Albert W. Harris, Jr., Assistant Attorney General, argued the cause for the State of California as amicus curiae on the original argument and on the reargument. With him on the brief were Thomas C. Lynch, Attorney [398 U.S. 262, 263] General, and Robert R. Granucci and George R. Nock, Deputy Attorneys General. Briefs of amici curiae were filed by Elmer Gertz and Willard J. Lassers for the American Civil Liberties Union, Illinois Division, et al.; by Sol Rubin and Samuel B. Waterman for the National Council on Crime and Delinquency; by Leo Pfeffer, Marvin Braiterman, Morris Dershowitz, Will Maslow, Joseph B. Robison, and George Soll for the Synagogue Council of America et al.; by Messrs. Gertz and Lassers and Alex Elson for the American Friends Service Committee et al.; by Warren E. Magee and Judah Best for the American Psychiatric Association; by Berl I. Bernhard, William T. Coleman, Jr., Samuel Dash, John W. Douglas, Steven Duke, William T. Gossett, Rita Hauser, Burke Marshall, Steven R. Rivkin, Whitney North Seymour, and Cyrus R. Vance, pro sese, for Berl I. Bernhard et al.; by Messrs. Amsterdam, Greenberg, and Meltsner, Melvyn Zarr, and Charles S. Ralston for Robert Page Anderson et al., and by Hilbert P. Zarky and Richard M. Mosk for Clinton Duffy.
In 1962 the petitioner was found guilty of rape by an Arkansas jury without a verdict of life imprisonment, and the trial court imposed a sentence of death. 1 The Arkansas Supreme Court affirmed the judgment of conviction. 236 Ark. 694, 370 S. W. 2d 113. The petitioner then sought a writ of habeas corpus in the United [398 U.S. 262, 264] States District Court for the Eastern District of Arkansas, claiming, among other things, that his conviction and punishment were unconstitutional in that (1) the jury had determined the two issues of guilt or innocence and of a life or death sentence in a single proceeding, thereby precluding him from presenting evidence pertinent to the question of penalty without subjecting himself to self-incrimination on the issue of guilt; and (2) the jury had been given no standards or directions of any kind to guide it in deciding whether to impose a sentence of life imprisonment or death. The District Court denied the writ, 257 F. Supp. 710, and the Court of Appeals for the Eighth Circuit affirmed, 398 F.2d 138. We granted certiorari limited to the two questions noted above. 393 U.S. 997 .

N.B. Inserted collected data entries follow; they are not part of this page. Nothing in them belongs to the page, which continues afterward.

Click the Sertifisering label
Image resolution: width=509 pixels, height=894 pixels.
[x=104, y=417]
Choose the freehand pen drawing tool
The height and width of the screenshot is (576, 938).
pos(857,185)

The petitioner's trial took place long before this Court's decision in Witherspoon v. Illinois, 391 U.S. 510 . The trial transcript makes evident that several prospective jurors were removed from the panel upon grounds held impermissible in the Witherspoon case. One prospective juror, for example, was successfully challenged for cause solely on the basis of the following exchange:
Accordingly, the judgment of the Court of Appeals is vacated, and the case is remanded to the District Court, where the issue that has belatedly been brought to our attention may be fully considered. In the action we take today, we express no view whatever with respect to the two questions originally specified in our grant of certiorari. 4
[ Footnote 2 ] The record shows possible violations of the Witherspoon rule in the removal from the venire of at least four other prospective jurors.
[ Footnote 3 ] During oral argument of this case reference was made to the following Arkansas statute: "Reduction of verdict. - The court shall have power, in all cases of conviction, to reduce the extent or duration of the punishment assessed by a jury, if, in the opinion of the court, the conviction is proper, and the punishment assessed is greater than, under the circumstances of the case, ought to be inflicted, so that the punishment [398 U.S. 262, 267] be not, in any case, reduced below the limit prescribed by law in such cases." Ark. Stat. Ann. 43-2310 (1964 Repl. Vol.). No effort was made by the petitioner to seek relief in the state courts under this statute. There is nothing in the record or otherwise reported to us to indicate that this remedy is not now available.
[ Footnote 4 ] We have today granted certiorari in No. 486, Misc.,McGautha v. California, and No. 709, Misc., Crampton v. Ohio, in which these two questions will be considered at an early date in the 1970 Term.
MR. JUSTICE BLACK, dissenting.
Since I am still of the view that Witherspoon v. Illinois, 391 U.S. 510 (1968), was erroneously decided, I dissent from the opinion of the Court in this case. [398 U.S. 262, 268]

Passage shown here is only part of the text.